Your first XGBoost Model

  • Print our data to see our features and put our data into a DMatrix
  • Create an XGBoost model with xgb.train
  • Based on our problem, decide on a evaluation metric with the parameter eval_metric
  • Improve performance with cross validation xgb.cv
  • Visualize XGBoost trees with xgb.plot_tree

Digging into Parameters

  • List all the parameters in an XGBoost model
  • Follow proper parameter coding conventions with a dictionary, e.g., params = {"objective":"reg:linear", "max_depth":2}
  • Try different parameters and cover what they do (including how they impact model complexity):
    • booster
    • num_boost_round
    • objective
    • max_depth
    • num_trees
    • n_estimator
    • min_child_weight
    • early_stopping_rounds
    • fold
    • lambda, gamma and alpha for regularization

Hyperparameter tuning

  • Use XGBoost's Scikit-Learn API
  • Grid search with scikit-learn's GridSearchCV
  • Random search with scikit-learn's RandomizedSearchCV
  • Have a pre-trained model ready to show how well we can tune and improve performance if given time.

Ending slides

  • Recap of what we learned
  • What are the limits of gradient boosting? When should it not be used?
  • Briefly discuss how XGBoost can be used for regression since the session focused on a classification problem. Note this should be short because XGBoost outputs a probability value for classification problems.
  • Call to action and course recommendations

Authoring your session

To get yourself started with setting up your live session, follow the steps below:

  1. Download and install the "Open in Colabs" extension from here. This will let you take any jupyter notebook you see in a GitHub repository and open it as a temporary Colabs link.

PROBLEM 1.
List every line in the records that contains the word "screenshot".

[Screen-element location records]
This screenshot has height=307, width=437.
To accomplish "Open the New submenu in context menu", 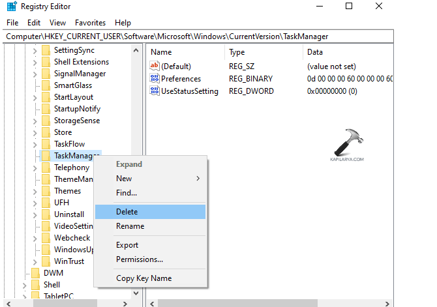I will tap(124, 179).
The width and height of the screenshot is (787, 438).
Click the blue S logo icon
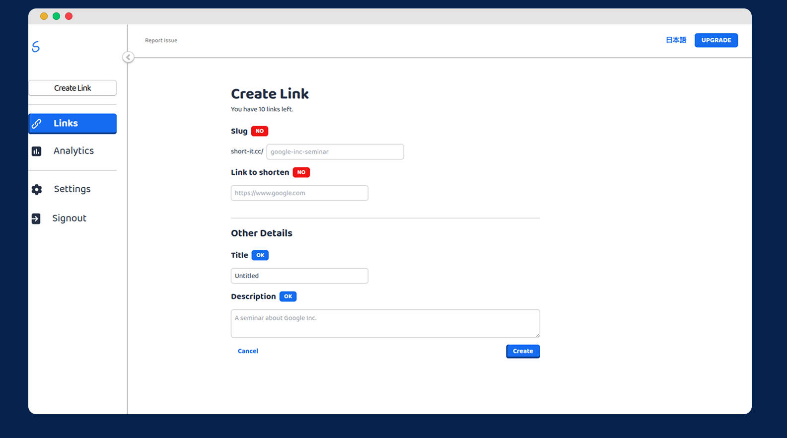tap(36, 47)
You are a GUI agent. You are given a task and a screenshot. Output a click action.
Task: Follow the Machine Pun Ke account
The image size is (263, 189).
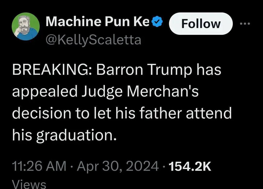(201, 24)

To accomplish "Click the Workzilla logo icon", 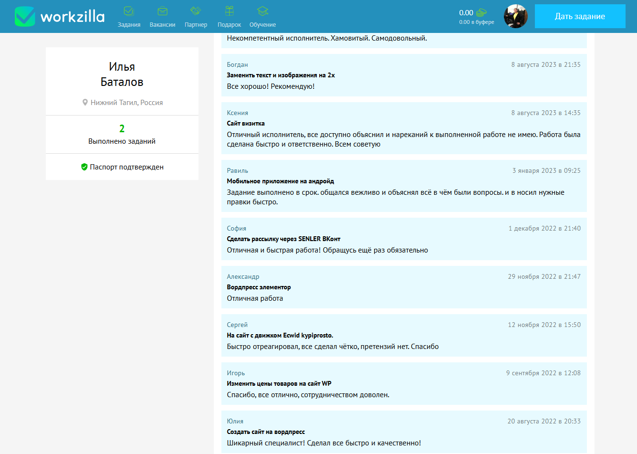I will 25,17.
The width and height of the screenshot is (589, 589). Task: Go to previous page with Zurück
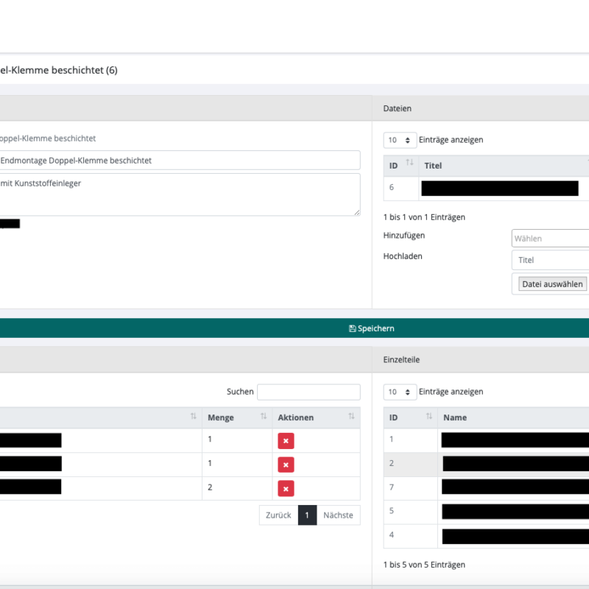[278, 515]
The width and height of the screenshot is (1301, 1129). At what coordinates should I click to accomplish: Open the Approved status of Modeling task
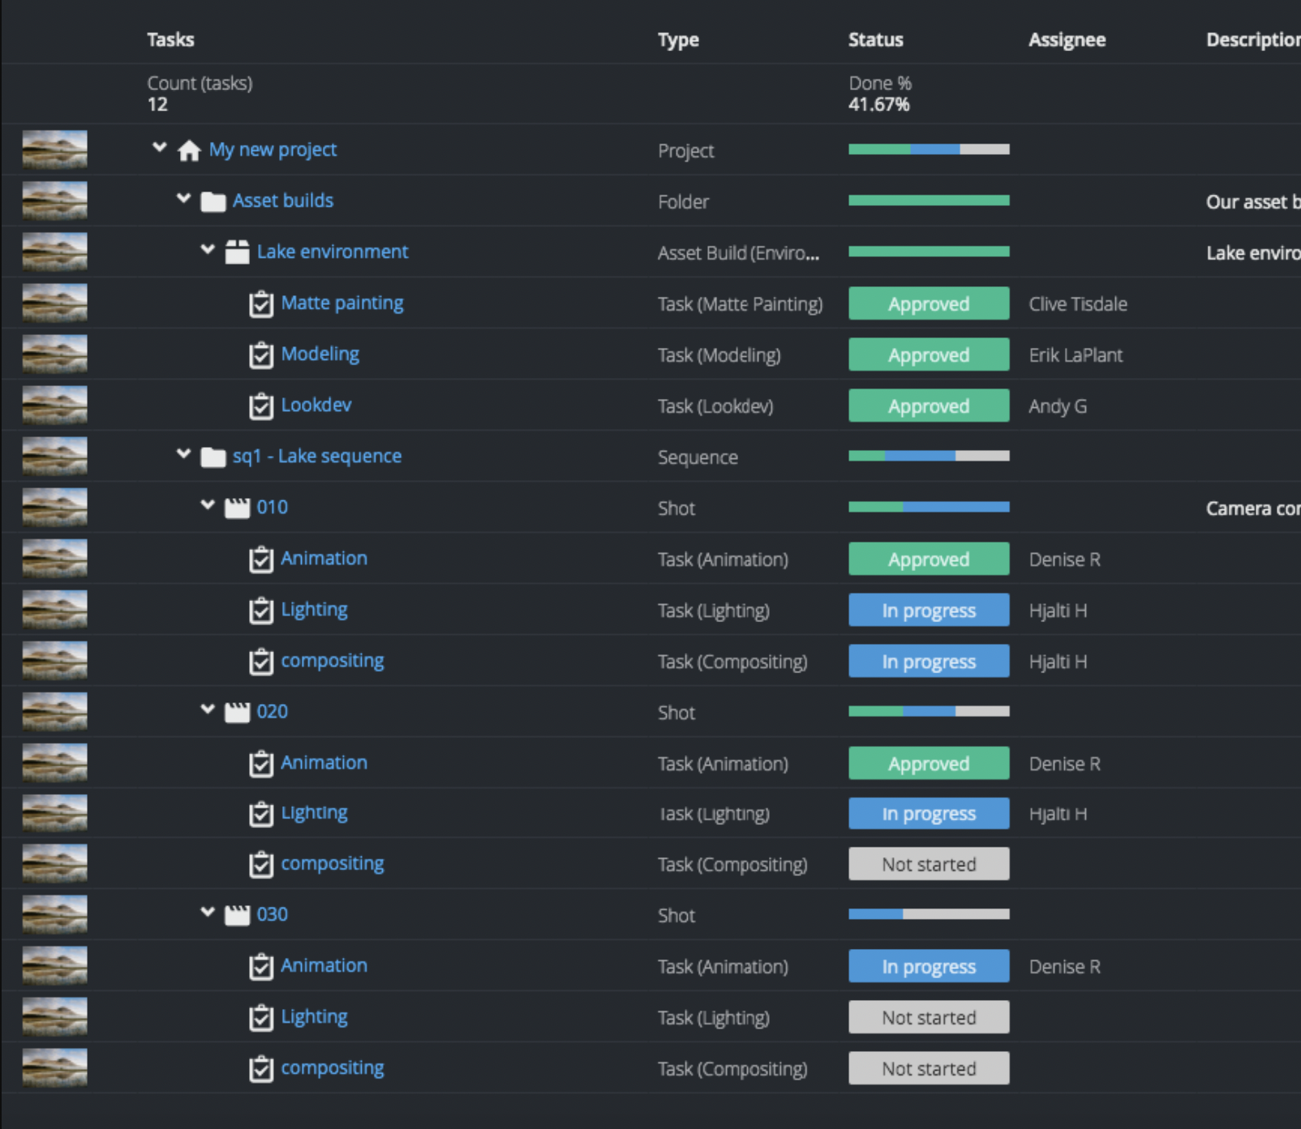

PROBLEM 2.
Extend the XGBoost session outline, starting right after its final sentence.

OUTPUT 1.
This screenshot has height=307, width=437.
The width and height of the screenshot is (787, 438).
You are a GUI agent. You are given a task and a screenshot. Output a click action.
The width and height of the screenshot is (589, 589). Task: Go to previous page with Zurück
The width and height of the screenshot is (1301, 1129). At what coordinates should I click to accomplish: Open the Approved status of Modeling task

OUTPUT 2.
  2. Upload your dataset(s) to the data folder.
  3. Upload your images, gifs, or any other assets you want to use in the notebook in the assets folder.
  4. Check out the notebooks templates in the notebooks folder, and keep the template you want for your session while deleting all remaining ones.
  5. Preview your desired notebook, press on "Open in Colabs" extension - and start developing your content in colabs (which will act as the solution code to the session). ⚠️ Important ⚠️ Your progress will not be saved on Google Colabs since it's a temporary link. To save your progress, make sure to press on File, Save a copy in GitHub and follow remaining prompts. You can also download the notebook locally and develop the content there as long you test out that the syntax works on Colabs as well.
  6. Once your notebooks is ready to go, give it the name session_name_solution.ipynb create an empty version of the Notebook to be filled out by you and learners during the session, end the file name with session_name_learners.ipynb.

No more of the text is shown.